Credit Card Convenience
The vast majority of modern small businesses now conduct a large portion of their sales through the telephone or internet. The sheer convenience that these mediums offer to customers means that trips to the store are no longer required or even necessary, with the same level of service being coupled with the freedom to shop and order from home using a credit card.
This means greater potential revenue for small businesses like florists and gift shops due to the order-friendly nature of the items they tend to sell. All a customer need do is provide a credit card number and mailing address and specify what they want to complete the transaction. Unfortunately, this also opens up a new world of potential financial issues involve credit card fraud and other dishonest practices.
Credit Card Charge Backs
One of the biggest problems relating to credit card use and online or telephone ordering is the possibility of a charge back. What this refers to is when a purchase is found out to be fraudulent or invalid and the initial cost to the bank is requested as compensation payment back from the business who oversaw the transaction.

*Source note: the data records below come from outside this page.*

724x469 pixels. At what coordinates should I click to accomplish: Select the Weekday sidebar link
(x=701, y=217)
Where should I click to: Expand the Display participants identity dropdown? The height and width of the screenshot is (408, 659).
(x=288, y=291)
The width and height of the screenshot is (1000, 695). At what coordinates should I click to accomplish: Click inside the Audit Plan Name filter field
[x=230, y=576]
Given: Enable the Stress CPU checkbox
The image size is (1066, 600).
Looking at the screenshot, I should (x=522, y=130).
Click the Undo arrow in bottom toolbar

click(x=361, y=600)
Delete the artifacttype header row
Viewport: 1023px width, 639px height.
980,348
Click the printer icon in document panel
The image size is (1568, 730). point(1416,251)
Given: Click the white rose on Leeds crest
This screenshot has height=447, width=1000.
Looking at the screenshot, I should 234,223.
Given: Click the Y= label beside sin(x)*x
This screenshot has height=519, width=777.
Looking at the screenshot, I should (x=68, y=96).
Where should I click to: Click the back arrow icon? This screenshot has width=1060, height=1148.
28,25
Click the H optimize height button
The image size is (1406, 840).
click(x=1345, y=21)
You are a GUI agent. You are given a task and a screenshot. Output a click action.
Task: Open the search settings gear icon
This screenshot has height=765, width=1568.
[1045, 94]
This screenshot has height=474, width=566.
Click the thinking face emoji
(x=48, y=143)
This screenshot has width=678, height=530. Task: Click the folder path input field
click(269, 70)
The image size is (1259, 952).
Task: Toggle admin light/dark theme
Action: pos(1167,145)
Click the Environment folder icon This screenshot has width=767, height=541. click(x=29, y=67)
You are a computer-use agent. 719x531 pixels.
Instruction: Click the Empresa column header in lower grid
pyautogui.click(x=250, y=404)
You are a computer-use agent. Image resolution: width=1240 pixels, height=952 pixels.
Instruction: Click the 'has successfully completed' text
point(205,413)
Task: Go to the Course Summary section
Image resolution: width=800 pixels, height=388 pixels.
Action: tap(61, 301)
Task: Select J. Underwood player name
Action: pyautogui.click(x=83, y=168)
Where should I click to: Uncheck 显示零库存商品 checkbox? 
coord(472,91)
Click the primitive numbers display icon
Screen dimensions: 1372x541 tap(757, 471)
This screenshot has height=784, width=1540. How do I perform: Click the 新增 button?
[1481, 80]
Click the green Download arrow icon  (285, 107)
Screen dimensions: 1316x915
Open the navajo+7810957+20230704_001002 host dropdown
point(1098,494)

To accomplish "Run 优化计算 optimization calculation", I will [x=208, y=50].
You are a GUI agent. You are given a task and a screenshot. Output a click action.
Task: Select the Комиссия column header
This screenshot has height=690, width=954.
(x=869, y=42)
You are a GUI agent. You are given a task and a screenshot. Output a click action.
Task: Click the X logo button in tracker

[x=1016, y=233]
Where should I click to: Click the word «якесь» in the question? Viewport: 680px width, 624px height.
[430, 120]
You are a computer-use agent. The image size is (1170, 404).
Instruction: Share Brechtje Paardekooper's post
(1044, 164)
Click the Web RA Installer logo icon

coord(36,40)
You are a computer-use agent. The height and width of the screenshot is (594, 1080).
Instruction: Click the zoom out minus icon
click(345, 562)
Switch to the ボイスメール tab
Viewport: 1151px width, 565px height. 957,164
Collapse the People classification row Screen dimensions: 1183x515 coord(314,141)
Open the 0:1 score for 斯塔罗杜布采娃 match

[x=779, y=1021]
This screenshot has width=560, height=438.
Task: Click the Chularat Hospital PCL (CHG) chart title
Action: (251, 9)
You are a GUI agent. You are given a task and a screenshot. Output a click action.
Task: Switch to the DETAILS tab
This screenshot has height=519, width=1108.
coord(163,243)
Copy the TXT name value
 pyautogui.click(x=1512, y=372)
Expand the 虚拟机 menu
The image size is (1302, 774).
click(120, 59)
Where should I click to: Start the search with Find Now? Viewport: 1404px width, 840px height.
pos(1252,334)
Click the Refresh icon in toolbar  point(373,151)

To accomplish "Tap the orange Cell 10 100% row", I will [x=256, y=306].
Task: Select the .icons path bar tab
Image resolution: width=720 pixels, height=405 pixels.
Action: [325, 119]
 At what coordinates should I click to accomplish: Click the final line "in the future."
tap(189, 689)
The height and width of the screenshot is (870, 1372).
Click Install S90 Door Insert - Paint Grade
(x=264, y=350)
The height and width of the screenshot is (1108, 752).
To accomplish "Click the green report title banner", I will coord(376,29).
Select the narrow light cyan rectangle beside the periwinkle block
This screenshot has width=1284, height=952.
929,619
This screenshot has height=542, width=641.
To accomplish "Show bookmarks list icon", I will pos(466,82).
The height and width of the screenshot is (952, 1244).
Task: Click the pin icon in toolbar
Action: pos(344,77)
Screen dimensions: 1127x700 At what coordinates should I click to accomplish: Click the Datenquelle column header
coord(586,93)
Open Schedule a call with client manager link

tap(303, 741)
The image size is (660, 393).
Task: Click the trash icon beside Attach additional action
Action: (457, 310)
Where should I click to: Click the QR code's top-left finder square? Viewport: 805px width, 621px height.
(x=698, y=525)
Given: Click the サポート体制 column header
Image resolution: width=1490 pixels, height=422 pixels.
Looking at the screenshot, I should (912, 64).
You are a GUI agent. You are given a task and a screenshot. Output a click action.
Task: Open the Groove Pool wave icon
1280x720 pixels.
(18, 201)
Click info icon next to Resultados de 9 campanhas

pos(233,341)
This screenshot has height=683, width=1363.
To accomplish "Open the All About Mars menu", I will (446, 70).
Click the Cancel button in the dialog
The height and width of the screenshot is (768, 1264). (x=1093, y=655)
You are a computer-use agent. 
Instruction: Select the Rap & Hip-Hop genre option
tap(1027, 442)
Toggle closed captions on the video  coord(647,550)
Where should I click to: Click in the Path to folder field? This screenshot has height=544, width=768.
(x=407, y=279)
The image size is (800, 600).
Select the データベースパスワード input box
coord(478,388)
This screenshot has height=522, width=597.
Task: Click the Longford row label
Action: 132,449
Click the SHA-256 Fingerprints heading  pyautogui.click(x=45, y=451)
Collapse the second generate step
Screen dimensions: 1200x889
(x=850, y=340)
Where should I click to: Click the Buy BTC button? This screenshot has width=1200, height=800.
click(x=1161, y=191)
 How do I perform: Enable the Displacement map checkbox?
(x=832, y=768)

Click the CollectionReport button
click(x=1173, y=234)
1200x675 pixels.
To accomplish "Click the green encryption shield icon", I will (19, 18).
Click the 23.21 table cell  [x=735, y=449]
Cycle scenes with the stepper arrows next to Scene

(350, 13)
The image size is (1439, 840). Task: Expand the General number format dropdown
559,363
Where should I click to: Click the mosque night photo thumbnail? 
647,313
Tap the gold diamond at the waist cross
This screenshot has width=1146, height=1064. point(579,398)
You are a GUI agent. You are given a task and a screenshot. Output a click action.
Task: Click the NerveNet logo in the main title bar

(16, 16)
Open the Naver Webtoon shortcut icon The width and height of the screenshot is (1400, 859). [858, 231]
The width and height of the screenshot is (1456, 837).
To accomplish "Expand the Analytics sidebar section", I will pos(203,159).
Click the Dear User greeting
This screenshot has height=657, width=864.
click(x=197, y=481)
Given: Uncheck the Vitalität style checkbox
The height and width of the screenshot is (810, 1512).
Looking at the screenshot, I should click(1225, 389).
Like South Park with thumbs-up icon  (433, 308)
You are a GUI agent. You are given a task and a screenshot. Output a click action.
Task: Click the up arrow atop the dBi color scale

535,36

The biggest source of credit card charge backs is surprisingly not due to crime, however. Invalid orders come about, often months after the fact, as unforeseen circumstances arrive. For example, an order that was made on a joint credit card that later gets cancelled due to partnership or marriage issues can raise a red flag, resulting in a charge back.
Other common situations involve children using a parent’s credit card without their consent or when a person uses their partner’s credit card without their knowledge. Come bill time the owner of the credit card will see the mysterious charge and ask “what’s this?” A quick call to the bank will set things straight if the claim of misuse is proven to be true. The end result is a charge back wherein the business provides the bank with the compensation money.
Another common example that mirrors the above involves separation and divorce. A purchase that was made on a shared card that is affected by a divorce can end up being challenged by the original owner. Unsurprisingly, the business is the one that is forced to pay the charge back to the bank.
What Banks Do to Prevent Charge Backs
You might be wondering what banks do to prevent a credit card charge back from occurring. Other than blaming small businesses for having lax security measures, the answer is surprisingly: “not much.” Banks suffer no loss from a charge back because a business is required to pay the damages. The only person to lose out is the business itself.
Most small businesses employ privacy and security measures designed to limit fraud, meaning that illegal transactions are a small piece of the pie. Banks, on the other hand, are the ones who should be providing security in the remaining situations. Something as simple as using a PIN or the CV number on the back of a credit card for verification would help to prevent the vast majority of charge backs.
The sad truth is that banks do nothing to implement such features. It’s much easier to simply ask the business to return their earnings and then wipe their hands of the affair entirely. Although some banks and credit card companies are considering implementing the use of enhanced security to prevent abuse, many are doing nothing to reduce the damage that charge backs do to small businesses.
Many of the charge back situations seem perfectly legitimate to florists and other businesses. They’ll confirm the credit card number and address and even call the person back to verify the order without issue. It’s then several weeks or months later that an issue arises wherein a person denies having been given a gift or a personal problem is revealed involving credit card misuse.
What You Can Do to Prevent Credit Card Charge Backs
The continued economic strength of local small businesses is something that you can help maintain. These companies rely on your personal business to survive and many are often unable to afford the sudden demand from a bank to pay a credit card charge back. By considering the following safety measures you can do your part to keep this from happening.
The first thing is to be aware of who has access to your credit card. Under no circumstance should a child be able to get a hold of it, so keeping your wallet or purse out of their reach can eliminate accidental purchases. Remember that banks have no security checks, meaning that a number and address is all that’s needed.
Be sure to check your monthly bills when they arrive in the mail to make sure that everything is in order. If you discover a discrepancy, contact the bank and investigate. By being vigilant you can eliminate credit card misuse and the damage that it causes to small businesses.